▶ **WORK INSTRUCTIONS**: Each entry in the listing below should be returned precisely as it is.

Top of PROVIDED MATERIAL

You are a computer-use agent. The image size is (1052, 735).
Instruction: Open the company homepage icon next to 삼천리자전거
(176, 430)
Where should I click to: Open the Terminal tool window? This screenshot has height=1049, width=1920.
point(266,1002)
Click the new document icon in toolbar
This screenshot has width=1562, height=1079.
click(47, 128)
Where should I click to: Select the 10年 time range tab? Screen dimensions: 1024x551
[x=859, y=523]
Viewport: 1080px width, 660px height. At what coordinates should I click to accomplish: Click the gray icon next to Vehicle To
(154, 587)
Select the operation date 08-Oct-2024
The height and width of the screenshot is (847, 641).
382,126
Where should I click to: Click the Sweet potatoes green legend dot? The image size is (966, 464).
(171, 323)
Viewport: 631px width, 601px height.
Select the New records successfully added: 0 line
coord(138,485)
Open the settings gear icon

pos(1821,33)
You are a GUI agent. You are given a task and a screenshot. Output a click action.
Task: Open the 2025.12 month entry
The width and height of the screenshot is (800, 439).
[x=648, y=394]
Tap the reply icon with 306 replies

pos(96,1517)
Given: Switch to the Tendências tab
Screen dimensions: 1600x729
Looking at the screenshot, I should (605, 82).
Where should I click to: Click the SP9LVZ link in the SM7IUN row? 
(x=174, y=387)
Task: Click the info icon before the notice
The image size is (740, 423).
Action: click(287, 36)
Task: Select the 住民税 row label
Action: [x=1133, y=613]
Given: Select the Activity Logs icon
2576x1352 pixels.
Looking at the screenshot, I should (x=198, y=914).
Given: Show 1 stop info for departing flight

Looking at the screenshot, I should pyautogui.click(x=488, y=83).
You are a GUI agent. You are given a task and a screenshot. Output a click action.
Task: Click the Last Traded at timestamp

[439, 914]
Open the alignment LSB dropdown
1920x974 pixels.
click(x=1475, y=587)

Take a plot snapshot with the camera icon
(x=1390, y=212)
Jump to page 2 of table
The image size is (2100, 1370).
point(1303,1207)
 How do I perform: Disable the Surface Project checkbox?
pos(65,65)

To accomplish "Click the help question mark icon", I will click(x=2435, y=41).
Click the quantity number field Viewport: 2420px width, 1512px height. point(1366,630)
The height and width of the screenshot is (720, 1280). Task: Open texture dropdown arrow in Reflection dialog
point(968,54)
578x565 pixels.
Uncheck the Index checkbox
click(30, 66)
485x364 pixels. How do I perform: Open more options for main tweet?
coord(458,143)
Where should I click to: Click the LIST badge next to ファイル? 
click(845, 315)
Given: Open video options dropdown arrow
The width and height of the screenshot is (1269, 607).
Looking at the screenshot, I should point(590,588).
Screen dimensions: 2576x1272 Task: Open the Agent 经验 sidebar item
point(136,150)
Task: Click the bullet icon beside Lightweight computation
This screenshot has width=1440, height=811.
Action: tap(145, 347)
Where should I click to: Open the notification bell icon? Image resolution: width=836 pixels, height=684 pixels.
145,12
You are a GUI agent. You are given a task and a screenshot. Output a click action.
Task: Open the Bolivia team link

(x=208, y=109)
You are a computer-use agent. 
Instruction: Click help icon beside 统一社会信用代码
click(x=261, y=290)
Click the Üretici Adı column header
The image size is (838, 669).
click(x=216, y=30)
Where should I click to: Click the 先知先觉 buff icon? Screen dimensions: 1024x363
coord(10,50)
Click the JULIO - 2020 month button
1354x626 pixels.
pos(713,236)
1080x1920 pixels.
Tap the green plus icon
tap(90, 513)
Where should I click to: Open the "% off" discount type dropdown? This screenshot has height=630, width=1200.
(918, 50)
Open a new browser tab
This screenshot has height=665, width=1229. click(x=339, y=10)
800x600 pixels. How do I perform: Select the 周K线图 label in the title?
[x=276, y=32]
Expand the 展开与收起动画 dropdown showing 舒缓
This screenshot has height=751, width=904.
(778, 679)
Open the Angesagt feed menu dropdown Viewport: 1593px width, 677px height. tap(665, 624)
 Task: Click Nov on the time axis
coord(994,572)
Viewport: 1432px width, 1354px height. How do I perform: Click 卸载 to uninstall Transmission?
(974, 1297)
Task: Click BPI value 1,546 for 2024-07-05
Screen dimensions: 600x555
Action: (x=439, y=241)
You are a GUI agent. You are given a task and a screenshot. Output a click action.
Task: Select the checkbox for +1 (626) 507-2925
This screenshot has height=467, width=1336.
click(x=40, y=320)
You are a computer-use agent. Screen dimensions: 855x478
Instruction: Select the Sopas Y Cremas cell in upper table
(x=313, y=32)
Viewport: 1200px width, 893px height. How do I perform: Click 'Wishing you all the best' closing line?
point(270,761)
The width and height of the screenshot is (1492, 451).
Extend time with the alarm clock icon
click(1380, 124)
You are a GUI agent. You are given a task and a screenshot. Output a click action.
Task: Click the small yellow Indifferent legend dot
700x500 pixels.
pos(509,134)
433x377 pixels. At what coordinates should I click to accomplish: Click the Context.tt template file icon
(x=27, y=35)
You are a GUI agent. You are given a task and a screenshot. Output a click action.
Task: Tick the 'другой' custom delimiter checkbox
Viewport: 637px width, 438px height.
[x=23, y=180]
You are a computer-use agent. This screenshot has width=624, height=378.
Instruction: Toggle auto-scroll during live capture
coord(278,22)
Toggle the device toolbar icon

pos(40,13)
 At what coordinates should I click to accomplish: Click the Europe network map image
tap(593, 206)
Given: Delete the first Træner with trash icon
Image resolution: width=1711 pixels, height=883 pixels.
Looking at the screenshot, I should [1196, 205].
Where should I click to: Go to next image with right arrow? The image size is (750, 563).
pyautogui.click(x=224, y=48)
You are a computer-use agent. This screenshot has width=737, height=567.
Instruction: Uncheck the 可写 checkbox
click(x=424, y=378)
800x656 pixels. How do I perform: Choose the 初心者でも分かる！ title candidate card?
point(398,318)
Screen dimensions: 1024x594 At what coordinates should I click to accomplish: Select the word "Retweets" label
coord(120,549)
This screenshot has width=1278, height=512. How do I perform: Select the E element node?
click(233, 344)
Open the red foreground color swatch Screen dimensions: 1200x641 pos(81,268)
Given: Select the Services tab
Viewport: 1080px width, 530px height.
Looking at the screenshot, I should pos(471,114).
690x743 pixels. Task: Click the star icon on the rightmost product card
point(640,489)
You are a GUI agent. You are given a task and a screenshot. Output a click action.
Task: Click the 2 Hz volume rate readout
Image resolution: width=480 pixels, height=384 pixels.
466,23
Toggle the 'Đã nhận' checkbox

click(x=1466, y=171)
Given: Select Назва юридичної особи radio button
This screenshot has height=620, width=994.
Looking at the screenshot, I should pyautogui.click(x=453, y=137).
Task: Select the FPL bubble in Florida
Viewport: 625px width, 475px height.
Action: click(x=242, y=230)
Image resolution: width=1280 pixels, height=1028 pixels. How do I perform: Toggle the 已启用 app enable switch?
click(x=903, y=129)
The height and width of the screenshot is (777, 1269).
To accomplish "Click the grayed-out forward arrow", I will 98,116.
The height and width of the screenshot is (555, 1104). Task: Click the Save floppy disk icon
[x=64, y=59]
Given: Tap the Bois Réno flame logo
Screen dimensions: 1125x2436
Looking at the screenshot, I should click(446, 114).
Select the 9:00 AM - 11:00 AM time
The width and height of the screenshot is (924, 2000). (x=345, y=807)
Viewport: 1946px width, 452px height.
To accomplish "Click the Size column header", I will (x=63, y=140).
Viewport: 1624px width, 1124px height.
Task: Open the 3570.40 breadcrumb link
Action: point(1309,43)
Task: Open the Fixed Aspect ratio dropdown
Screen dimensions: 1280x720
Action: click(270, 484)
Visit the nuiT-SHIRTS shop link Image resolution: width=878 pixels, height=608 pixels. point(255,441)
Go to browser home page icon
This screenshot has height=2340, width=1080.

Bottom of PROVIDED MATERIAL

▶ **WRITTEN RESPONSE**:
You are a computer-use agent. The image size is (1052, 735).
Instruction: Open the company homepage icon next to 삼천리자전거
(176, 430)
Where should I click to: Open the Terminal tool window? This screenshot has height=1049, width=1920.
point(266,1002)
Click the new document icon in toolbar
This screenshot has width=1562, height=1079.
click(47, 128)
Where should I click to: Select the 10年 time range tab? Screen dimensions: 1024x551
[x=859, y=523]
Viewport: 1080px width, 660px height. At what coordinates should I click to accomplish: Click the gray icon next to Vehicle To
(154, 587)
Select the operation date 08-Oct-2024
The height and width of the screenshot is (847, 641).
382,126
Where should I click to: Click the Sweet potatoes green legend dot? The image size is (966, 464).
(171, 323)
Viewport: 631px width, 601px height.
Select the New records successfully added: 0 line
coord(138,485)
Open the settings gear icon

pos(1821,33)
You are a GUI agent. You are given a task and a screenshot. Output a click action.
Task: Open the 2025.12 month entry
The width and height of the screenshot is (800, 439).
[x=648, y=394]
Tap the reply icon with 306 replies

pos(96,1517)
Given: Switch to the Tendências tab
Screen dimensions: 1600x729
Looking at the screenshot, I should (605, 82).
Where should I click to: Click the SP9LVZ link in the SM7IUN row? 
(x=174, y=387)
Task: Click the info icon before the notice
The image size is (740, 423).
Action: click(287, 36)
Task: Select the 住民税 row label
Action: [x=1133, y=613]
Given: Select the Activity Logs icon
2576x1352 pixels.
Looking at the screenshot, I should (x=198, y=914).
Given: Show 1 stop info for departing flight

Looking at the screenshot, I should pyautogui.click(x=488, y=83).
You are a GUI agent. You are given a task and a screenshot. Output a click action.
Task: Click the Last Traded at timestamp

[439, 914]
Open the alignment LSB dropdown
1920x974 pixels.
click(x=1475, y=587)

Take a plot snapshot with the camera icon
(x=1390, y=212)
Jump to page 2 of table
The image size is (2100, 1370).
point(1303,1207)
 How do I perform: Disable the Surface Project checkbox?
pos(65,65)

To accomplish "Click the help question mark icon", I will click(x=2435, y=41).
Click the quantity number field Viewport: 2420px width, 1512px height. point(1366,630)
The height and width of the screenshot is (720, 1280). Task: Open texture dropdown arrow in Reflection dialog
point(968,54)
578x565 pixels.
Uncheck the Index checkbox
click(30, 66)
485x364 pixels. How do I perform: Open more options for main tweet?
coord(458,143)
Where should I click to: Click the LIST badge next to ファイル? 
click(845, 315)
Given: Open video options dropdown arrow
The width and height of the screenshot is (1269, 607).
Looking at the screenshot, I should point(590,588).
Screen dimensions: 2576x1272 Task: Open the Agent 经验 sidebar item
point(136,150)
Task: Click the bullet icon beside Lightweight computation
This screenshot has width=1440, height=811.
Action: tap(145, 347)
Where should I click to: Open the notification bell icon? Image resolution: width=836 pixels, height=684 pixels.
145,12
You are a GUI agent. You are given a task and a screenshot. Output a click action.
Task: Open the Bolivia team link

(x=208, y=109)
You are a computer-use agent. 
Instruction: Click help icon beside 统一社会信用代码
click(x=261, y=290)
Click the Üretici Adı column header
The image size is (838, 669).
click(x=216, y=30)
Where should I click to: Click the 先知先觉 buff icon? Screen dimensions: 1024x363
coord(10,50)
Click the JULIO - 2020 month button
1354x626 pixels.
pos(713,236)
1080x1920 pixels.
Tap the green plus icon
tap(90, 513)
Where should I click to: Open the "% off" discount type dropdown? This screenshot has height=630, width=1200.
(918, 50)
Open a new browser tab
This screenshot has height=665, width=1229. click(x=339, y=10)
800x600 pixels. How do I perform: Select the 周K线图 label in the title?
[x=276, y=32]
Expand the 展开与收起动画 dropdown showing 舒缓
This screenshot has height=751, width=904.
(778, 679)
Open the Angesagt feed menu dropdown Viewport: 1593px width, 677px height. tap(665, 624)
 Task: Click Nov on the time axis
coord(994,572)
Viewport: 1432px width, 1354px height. How do I perform: Click 卸载 to uninstall Transmission?
(974, 1297)
Task: Click BPI value 1,546 for 2024-07-05
Screen dimensions: 600x555
Action: (x=439, y=241)
You are a GUI agent. You are given a task and a screenshot. Output a click action.
Task: Select the checkbox for +1 (626) 507-2925
This screenshot has height=467, width=1336.
click(x=40, y=320)
You are a computer-use agent. Screen dimensions: 855x478
Instruction: Select the Sopas Y Cremas cell in upper table
(x=313, y=32)
Viewport: 1200px width, 893px height. How do I perform: Click 'Wishing you all the best' closing line?
point(270,761)
The width and height of the screenshot is (1492, 451).
Extend time with the alarm clock icon
click(1380, 124)
You are a GUI agent. You are given a task and a screenshot. Output a click action.
Task: Click the small yellow Indifferent legend dot
700x500 pixels.
pos(509,134)
433x377 pixels. At what coordinates should I click to accomplish: Click the Context.tt template file icon
(x=27, y=35)
You are a GUI agent. You are given a task and a screenshot. Output a click action.
Task: Tick the 'другой' custom delimiter checkbox
Viewport: 637px width, 438px height.
[x=23, y=180]
You are a computer-use agent. This screenshot has width=624, height=378.
Instruction: Toggle auto-scroll during live capture
coord(278,22)
Toggle the device toolbar icon

pos(40,13)
 At what coordinates should I click to accomplish: Click the Europe network map image
tap(593, 206)
Given: Delete the first Træner with trash icon
Image resolution: width=1711 pixels, height=883 pixels.
Looking at the screenshot, I should [1196, 205].
Where should I click to: Go to next image with right arrow? The image size is (750, 563).
pyautogui.click(x=224, y=48)
You are a computer-use agent. This screenshot has width=737, height=567.
Instruction: Uncheck the 可写 checkbox
click(x=424, y=378)
800x656 pixels. How do I perform: Choose the 初心者でも分かる！ title candidate card?
point(398,318)
Screen dimensions: 1024x594 At what coordinates should I click to accomplish: Select the word "Retweets" label
coord(120,549)
This screenshot has width=1278, height=512. How do I perform: Select the E element node?
click(233, 344)
Open the red foreground color swatch Screen dimensions: 1200x641 pos(81,268)
Given: Select the Services tab
Viewport: 1080px width, 530px height.
Looking at the screenshot, I should pos(471,114).
690x743 pixels. Task: Click the star icon on the rightmost product card
point(640,489)
You are a GUI agent. You are given a task and a screenshot. Output a click action.
Task: Click the 2 Hz volume rate readout
Image resolution: width=480 pixels, height=384 pixels.
466,23
Toggle the 'Đã nhận' checkbox

click(x=1466, y=171)
Given: Select Назва юридичної особи radio button
This screenshot has height=620, width=994.
Looking at the screenshot, I should pyautogui.click(x=453, y=137).
Task: Select the FPL bubble in Florida
Viewport: 625px width, 475px height.
Action: click(x=242, y=230)
Image resolution: width=1280 pixels, height=1028 pixels. How do I perform: Toggle the 已启用 app enable switch?
click(x=903, y=129)
The height and width of the screenshot is (777, 1269).
To accomplish "Click the grayed-out forward arrow", I will 98,116.
The height and width of the screenshot is (555, 1104). Task: Click the Save floppy disk icon
[x=64, y=59]
Given: Tap the Bois Réno flame logo
Screen dimensions: 1125x2436
Looking at the screenshot, I should click(446, 114).
Select the 9:00 AM - 11:00 AM time
The width and height of the screenshot is (924, 2000). (x=345, y=807)
Viewport: 1946px width, 452px height.
To accomplish "Click the Size column header", I will (x=63, y=140).
Viewport: 1624px width, 1124px height.
Task: Open the 3570.40 breadcrumb link
Action: point(1309,43)
Task: Open the Fixed Aspect ratio dropdown
Screen dimensions: 1280x720
Action: click(270, 484)
Visit the nuiT-SHIRTS shop link Image resolution: width=878 pixels, height=608 pixels. point(255,441)
Go to browser home page icon
This screenshot has height=2340, width=1080.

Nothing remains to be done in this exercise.